WHAT THIS TASK INVOLVES:
Collect every line below that contains the string "boxed".

--- Start GIVEN ENTRIES ---

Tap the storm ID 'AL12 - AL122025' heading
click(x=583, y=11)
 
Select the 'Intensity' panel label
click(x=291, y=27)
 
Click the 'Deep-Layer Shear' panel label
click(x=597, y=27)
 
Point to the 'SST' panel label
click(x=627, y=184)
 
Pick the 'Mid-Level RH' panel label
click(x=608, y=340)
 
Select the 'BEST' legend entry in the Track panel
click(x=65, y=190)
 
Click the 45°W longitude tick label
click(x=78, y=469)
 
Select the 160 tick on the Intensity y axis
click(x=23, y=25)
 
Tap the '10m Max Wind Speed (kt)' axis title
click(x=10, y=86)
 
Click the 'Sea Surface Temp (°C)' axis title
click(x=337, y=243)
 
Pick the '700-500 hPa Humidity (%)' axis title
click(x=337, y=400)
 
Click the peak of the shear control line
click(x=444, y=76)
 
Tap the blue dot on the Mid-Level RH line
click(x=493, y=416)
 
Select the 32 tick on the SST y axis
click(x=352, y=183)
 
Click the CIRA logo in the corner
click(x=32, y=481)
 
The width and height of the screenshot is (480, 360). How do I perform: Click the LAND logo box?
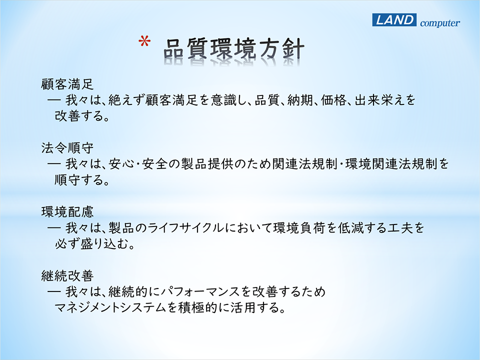394,20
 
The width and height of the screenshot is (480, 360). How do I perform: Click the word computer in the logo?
440,23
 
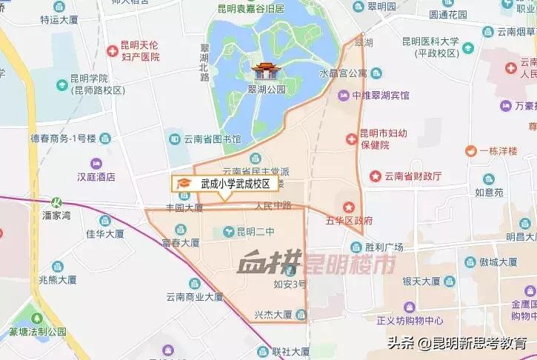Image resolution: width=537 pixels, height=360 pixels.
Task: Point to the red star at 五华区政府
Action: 348,205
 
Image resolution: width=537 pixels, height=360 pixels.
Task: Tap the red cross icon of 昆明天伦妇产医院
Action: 112,51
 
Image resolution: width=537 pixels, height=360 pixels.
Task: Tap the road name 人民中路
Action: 273,205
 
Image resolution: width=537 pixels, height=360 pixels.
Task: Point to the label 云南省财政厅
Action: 413,176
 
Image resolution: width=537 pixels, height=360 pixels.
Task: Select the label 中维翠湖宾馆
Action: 381,96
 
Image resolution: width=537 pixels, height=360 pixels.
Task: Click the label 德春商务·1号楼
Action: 63,138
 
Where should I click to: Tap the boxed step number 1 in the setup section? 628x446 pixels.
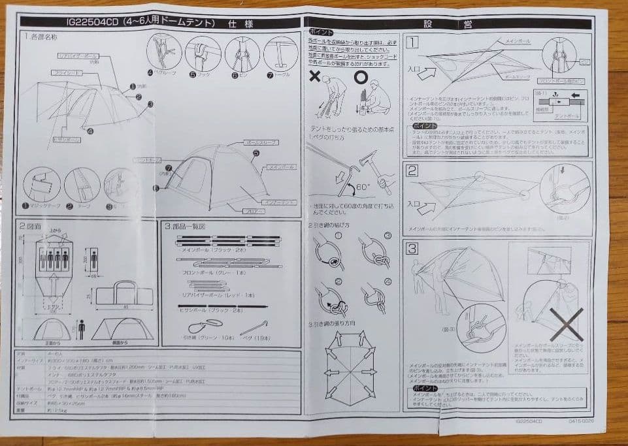[x=412, y=43]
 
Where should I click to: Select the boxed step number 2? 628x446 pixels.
[x=412, y=172]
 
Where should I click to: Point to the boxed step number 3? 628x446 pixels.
[x=413, y=249]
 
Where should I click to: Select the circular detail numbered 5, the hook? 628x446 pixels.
[x=203, y=53]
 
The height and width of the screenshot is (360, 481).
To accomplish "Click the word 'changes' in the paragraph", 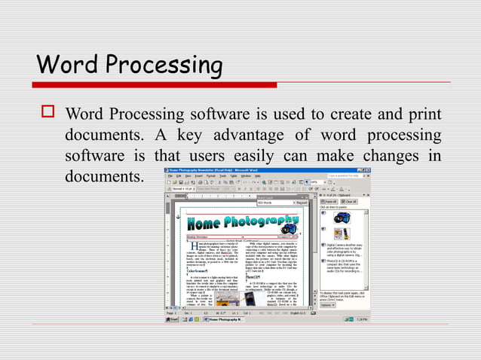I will pyautogui.click(x=390, y=157).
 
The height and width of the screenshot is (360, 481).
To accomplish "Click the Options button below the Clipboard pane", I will pyautogui.click(x=328, y=304).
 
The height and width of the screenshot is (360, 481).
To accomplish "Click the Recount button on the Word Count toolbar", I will pyautogui.click(x=301, y=203).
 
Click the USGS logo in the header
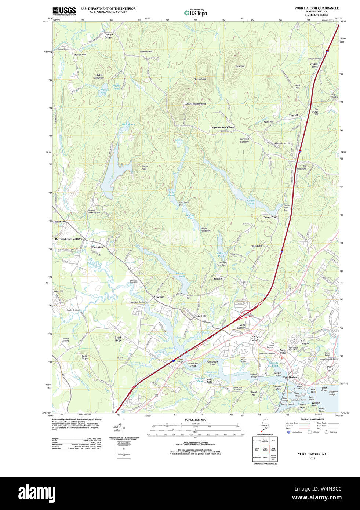coord(64,11)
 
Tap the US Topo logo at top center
coord(196,12)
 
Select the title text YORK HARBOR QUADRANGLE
coord(316,8)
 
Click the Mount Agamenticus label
coord(196,104)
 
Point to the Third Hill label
coord(240,66)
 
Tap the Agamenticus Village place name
coord(223,127)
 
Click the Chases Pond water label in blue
coord(251,202)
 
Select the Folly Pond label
coord(171,193)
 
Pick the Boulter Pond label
coord(180,275)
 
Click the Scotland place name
coord(159,297)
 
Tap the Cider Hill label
coord(200,316)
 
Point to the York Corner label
coord(241,326)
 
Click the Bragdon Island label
coord(277,387)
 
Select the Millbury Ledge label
coord(333,393)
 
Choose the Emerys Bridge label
coord(108,36)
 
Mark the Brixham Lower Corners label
coord(68,239)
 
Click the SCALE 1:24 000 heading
coord(195,420)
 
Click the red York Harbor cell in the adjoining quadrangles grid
coord(265,449)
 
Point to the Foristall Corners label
coord(244,140)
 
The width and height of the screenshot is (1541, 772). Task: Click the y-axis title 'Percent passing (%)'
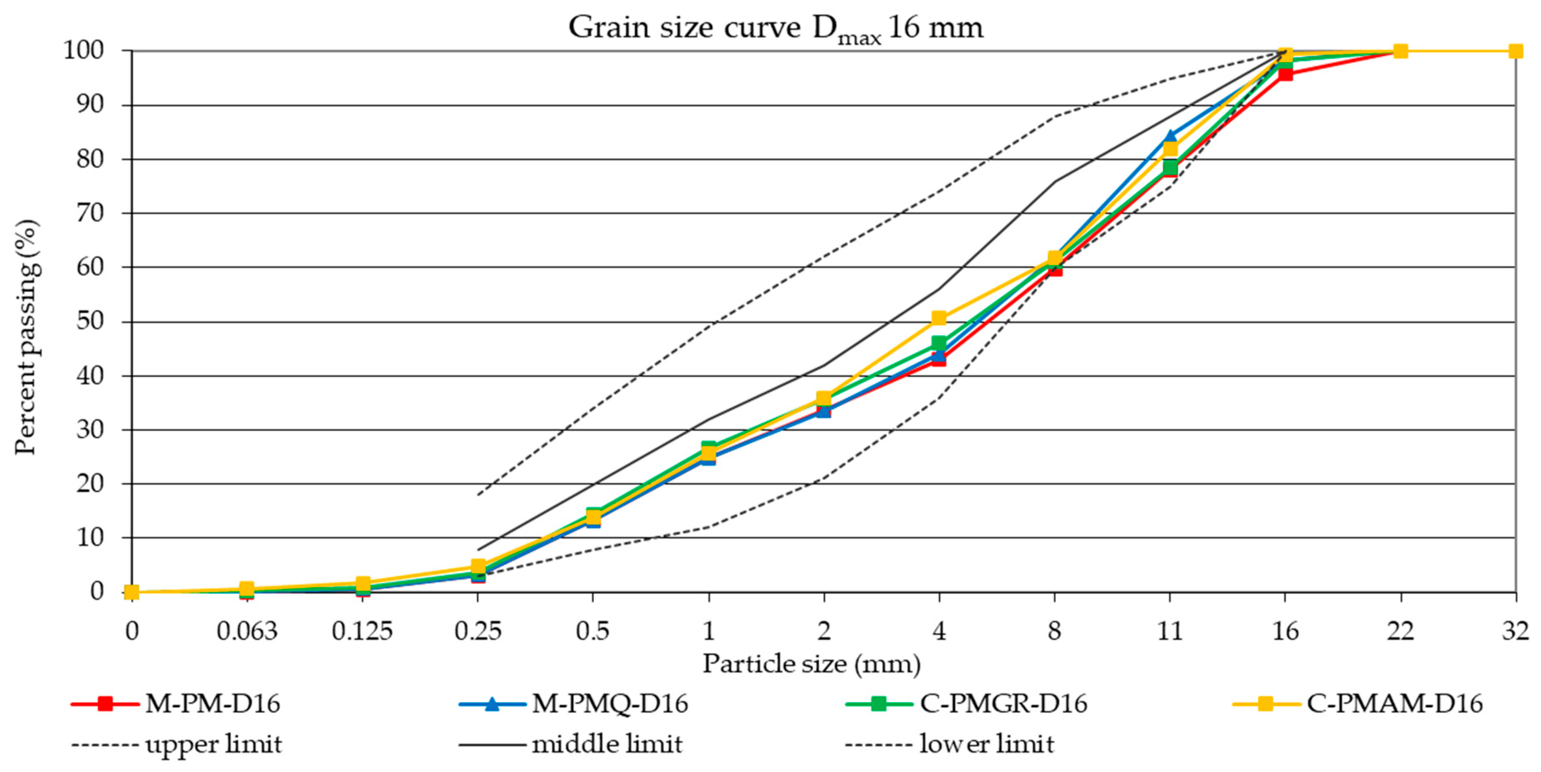(x=26, y=337)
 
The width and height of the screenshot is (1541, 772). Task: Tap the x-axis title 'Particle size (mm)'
(x=811, y=664)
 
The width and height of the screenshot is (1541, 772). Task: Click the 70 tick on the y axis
(x=90, y=213)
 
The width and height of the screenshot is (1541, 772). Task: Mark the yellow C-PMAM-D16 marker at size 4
(x=939, y=318)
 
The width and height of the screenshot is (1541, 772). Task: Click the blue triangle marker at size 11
(x=1170, y=136)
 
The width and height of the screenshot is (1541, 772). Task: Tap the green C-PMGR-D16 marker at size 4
(x=939, y=343)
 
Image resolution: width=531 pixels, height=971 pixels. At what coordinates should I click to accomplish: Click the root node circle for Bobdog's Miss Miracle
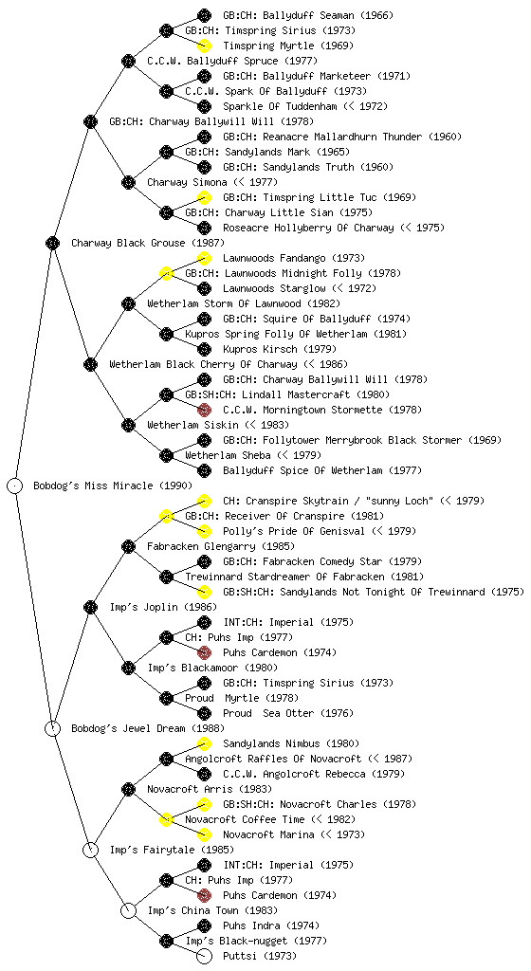point(15,486)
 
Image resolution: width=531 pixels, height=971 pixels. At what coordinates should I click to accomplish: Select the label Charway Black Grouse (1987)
point(148,243)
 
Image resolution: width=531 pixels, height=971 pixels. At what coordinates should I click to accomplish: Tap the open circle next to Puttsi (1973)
point(204,956)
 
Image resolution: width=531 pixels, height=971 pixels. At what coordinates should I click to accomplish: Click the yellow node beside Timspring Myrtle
point(204,46)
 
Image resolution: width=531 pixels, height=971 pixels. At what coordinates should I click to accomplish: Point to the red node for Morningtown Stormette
point(204,410)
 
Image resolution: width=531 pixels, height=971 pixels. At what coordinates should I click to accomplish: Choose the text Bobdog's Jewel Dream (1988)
point(148,728)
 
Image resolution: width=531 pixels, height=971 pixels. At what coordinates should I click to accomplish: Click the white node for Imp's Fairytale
point(90,850)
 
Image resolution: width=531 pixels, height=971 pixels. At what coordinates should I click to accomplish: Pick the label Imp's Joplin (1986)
point(153,607)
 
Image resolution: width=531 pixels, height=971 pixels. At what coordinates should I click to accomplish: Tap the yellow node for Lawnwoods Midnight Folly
point(166,273)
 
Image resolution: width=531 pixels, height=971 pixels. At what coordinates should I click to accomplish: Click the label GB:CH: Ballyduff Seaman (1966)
point(308,15)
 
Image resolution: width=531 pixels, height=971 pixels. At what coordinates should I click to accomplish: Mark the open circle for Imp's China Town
point(128,910)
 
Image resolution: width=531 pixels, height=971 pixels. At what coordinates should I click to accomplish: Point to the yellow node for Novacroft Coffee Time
point(166,819)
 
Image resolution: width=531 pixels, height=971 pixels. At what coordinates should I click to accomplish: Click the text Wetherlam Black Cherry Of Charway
point(203,364)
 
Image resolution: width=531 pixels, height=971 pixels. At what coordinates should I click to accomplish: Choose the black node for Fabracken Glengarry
point(128,546)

--- End GIVEN ENTRIES ---

ANSWER FOR THIS EXERCISE:
Where should I click to: Tap the boxed step number 1 in the setup section? 628x446 pixels.
Where should I click to: Select the boxed step number 2? 628x446 pixels.
Where should I click to: Point to the boxed step number 3? 628x446 pixels.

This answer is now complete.